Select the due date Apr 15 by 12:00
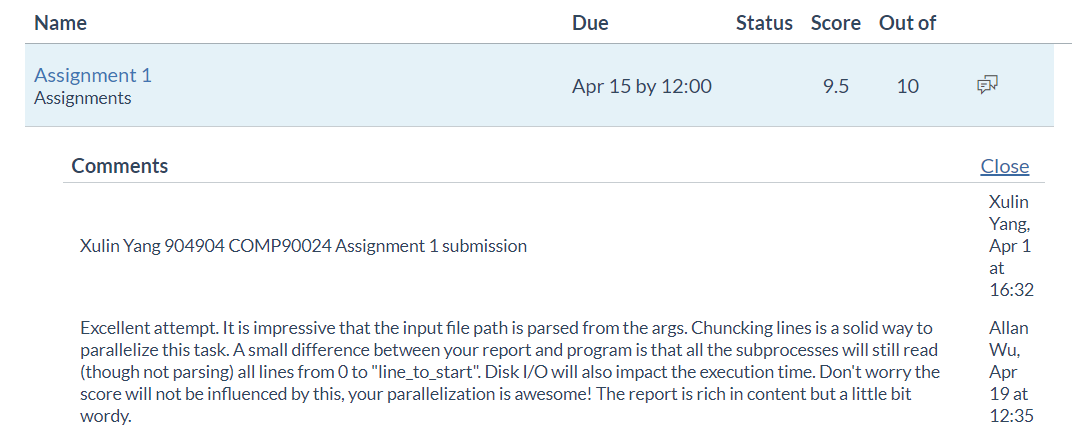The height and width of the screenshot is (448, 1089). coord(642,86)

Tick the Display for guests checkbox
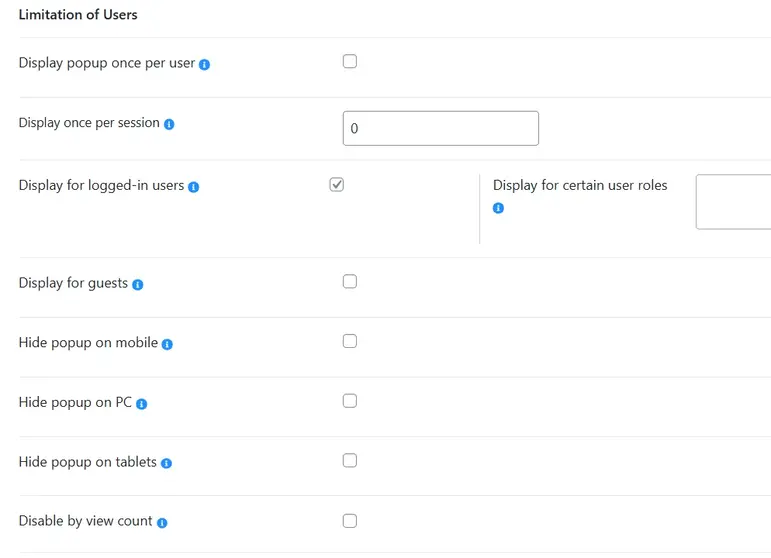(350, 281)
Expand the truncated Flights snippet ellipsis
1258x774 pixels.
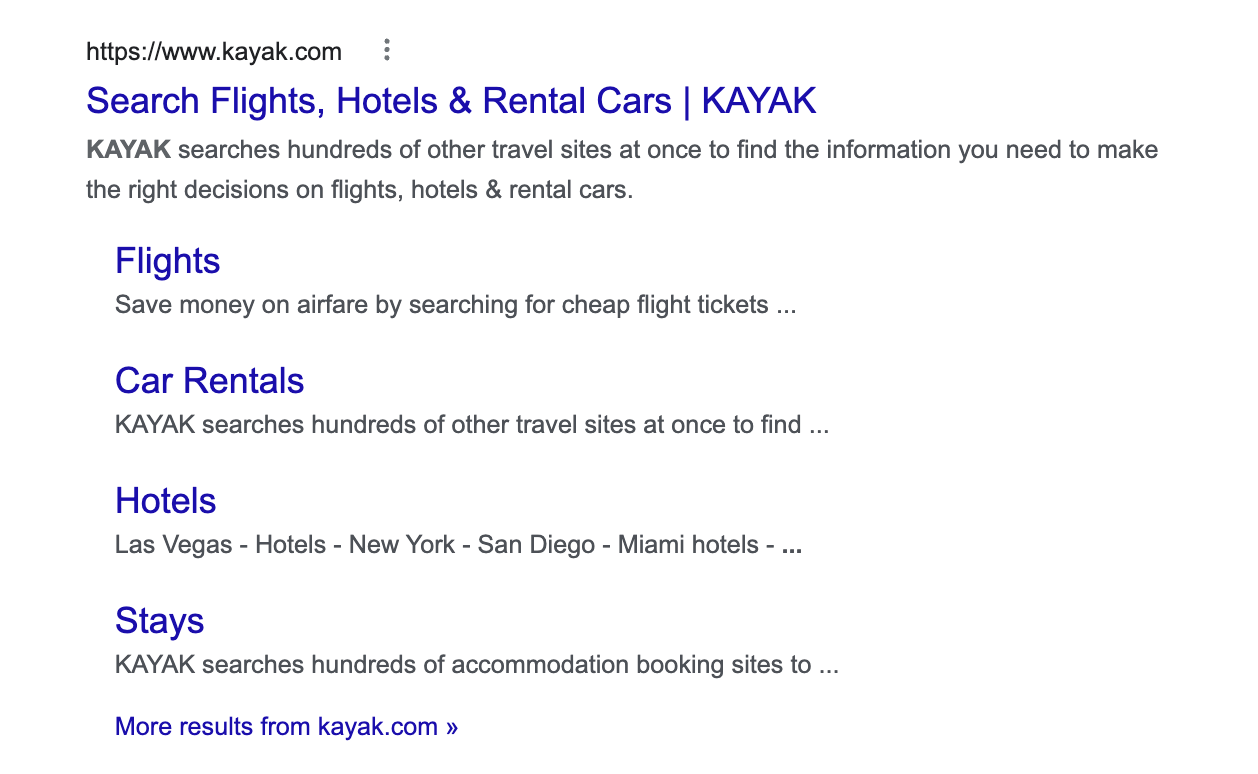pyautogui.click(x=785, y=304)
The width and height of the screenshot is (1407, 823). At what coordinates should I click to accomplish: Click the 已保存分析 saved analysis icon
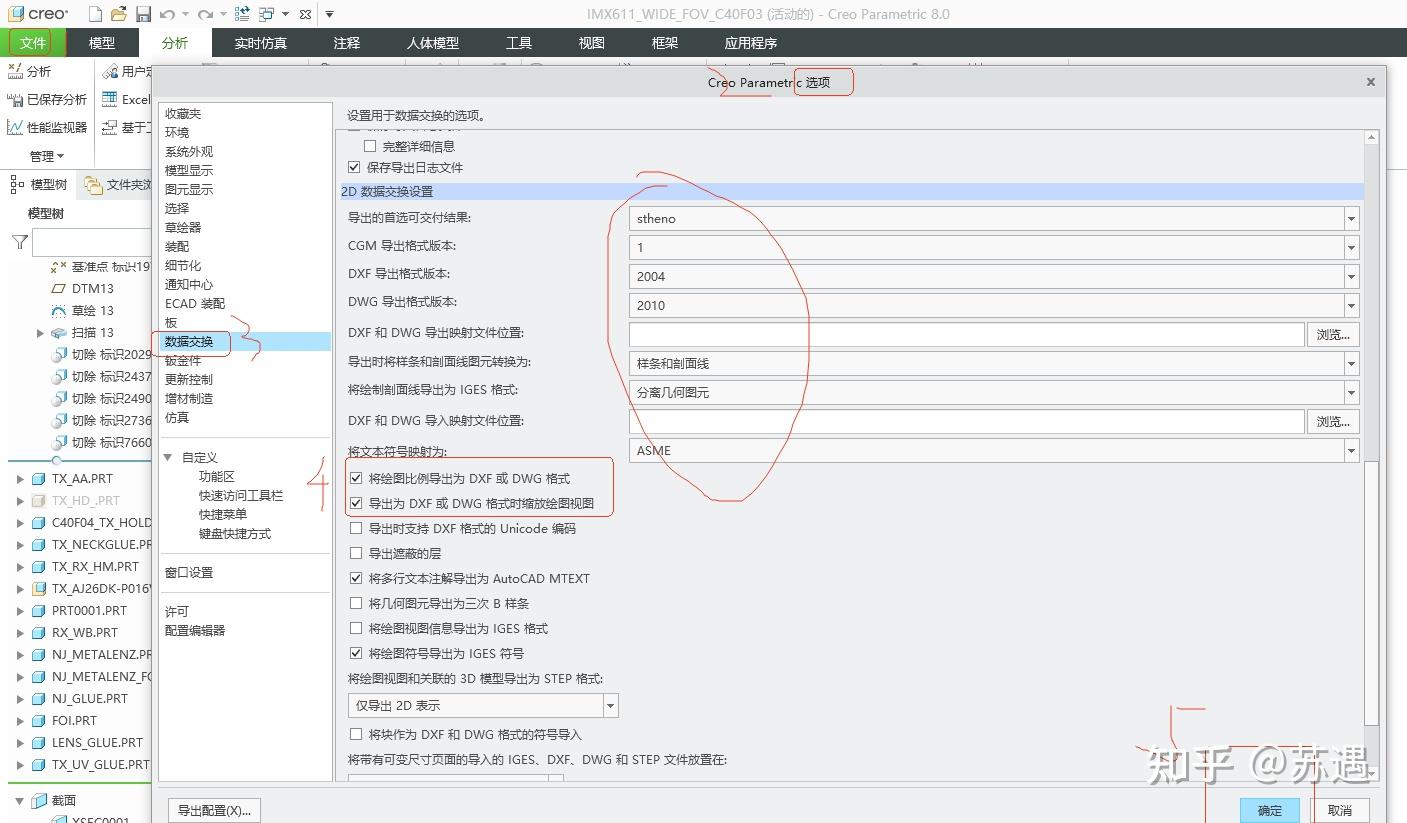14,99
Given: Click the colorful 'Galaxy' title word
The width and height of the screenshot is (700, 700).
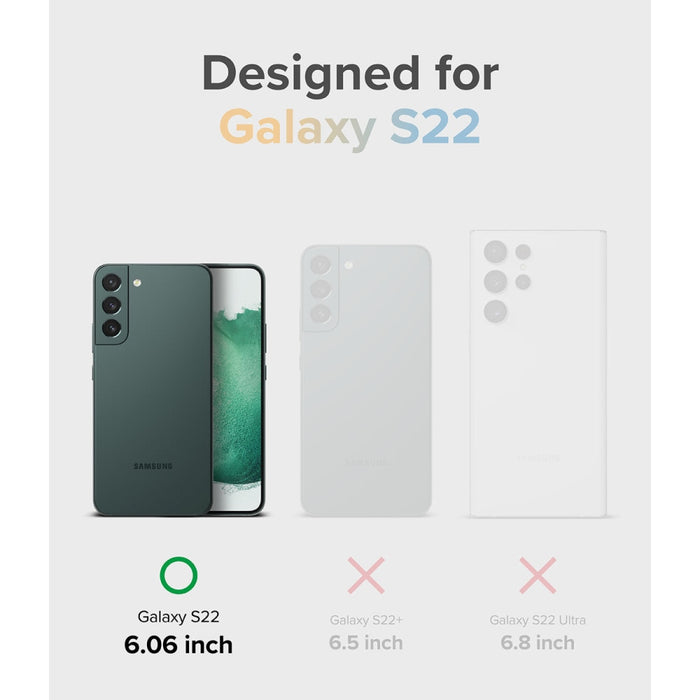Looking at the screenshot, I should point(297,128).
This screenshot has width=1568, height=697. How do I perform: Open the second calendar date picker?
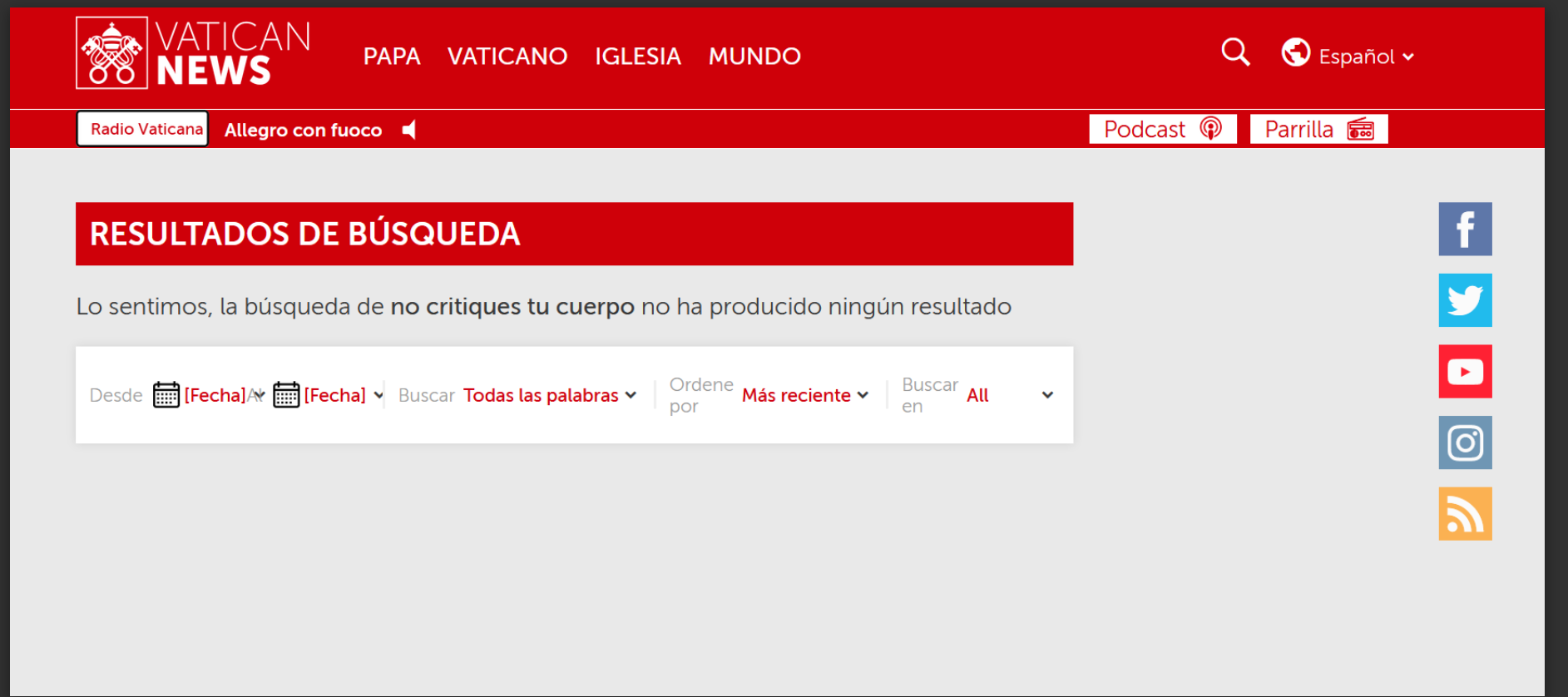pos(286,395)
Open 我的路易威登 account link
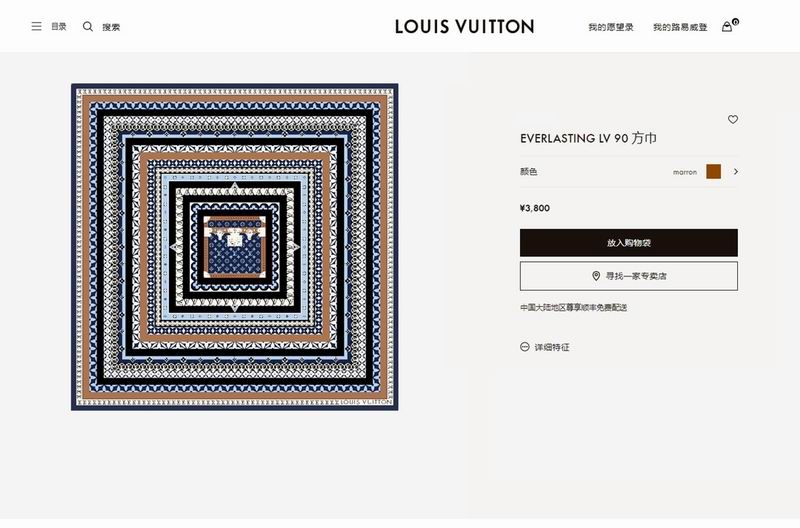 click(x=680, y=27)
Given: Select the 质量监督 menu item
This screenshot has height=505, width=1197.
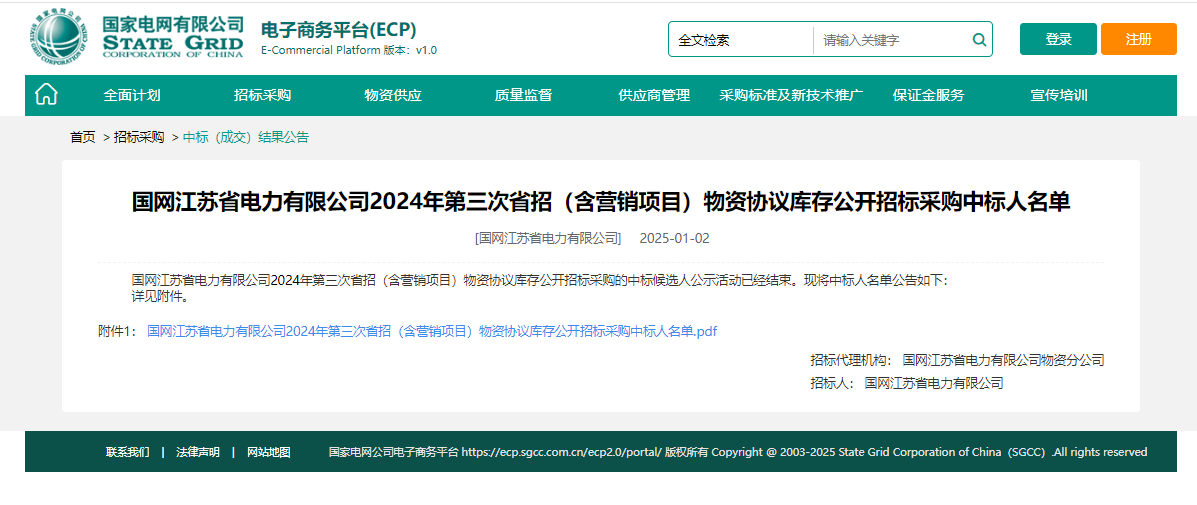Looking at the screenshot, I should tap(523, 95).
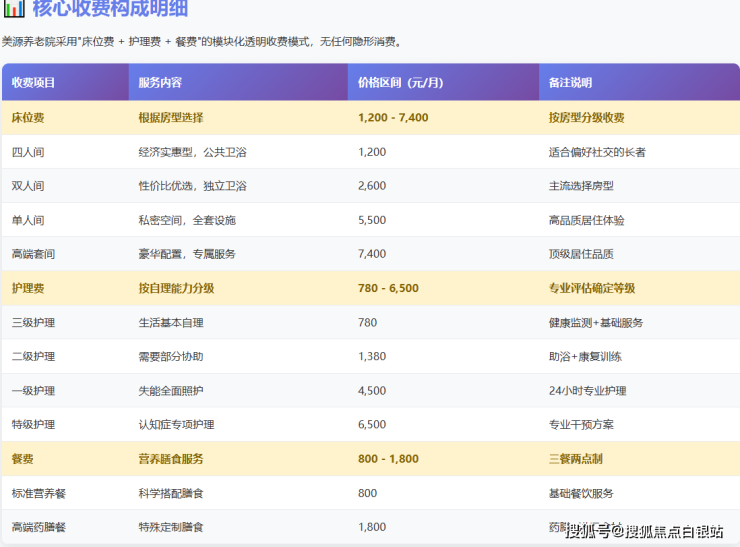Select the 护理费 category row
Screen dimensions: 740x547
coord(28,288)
☆ ☆ ☆ ☆ ☆ ☆ ☆
#### Task objective
Would you transcribe the lines above exactly, going from the line bearing "Given: Click the colorful 'Galaxy' title word" through the line bearing "Given: Select the 质量监督 menu item", and drop the pictures from the copy?

#### Result of the task
Given: Click the colorful 'Galaxy' title word
The width and height of the screenshot is (700, 700).
Looking at the screenshot, I should point(297,128).
This screenshot has width=1568, height=697. How do I perform: Open the second calendar date picker?
pos(286,395)
Open 我的路易威登 account link
 click(x=680, y=27)
Given: Select the 质量监督 menu item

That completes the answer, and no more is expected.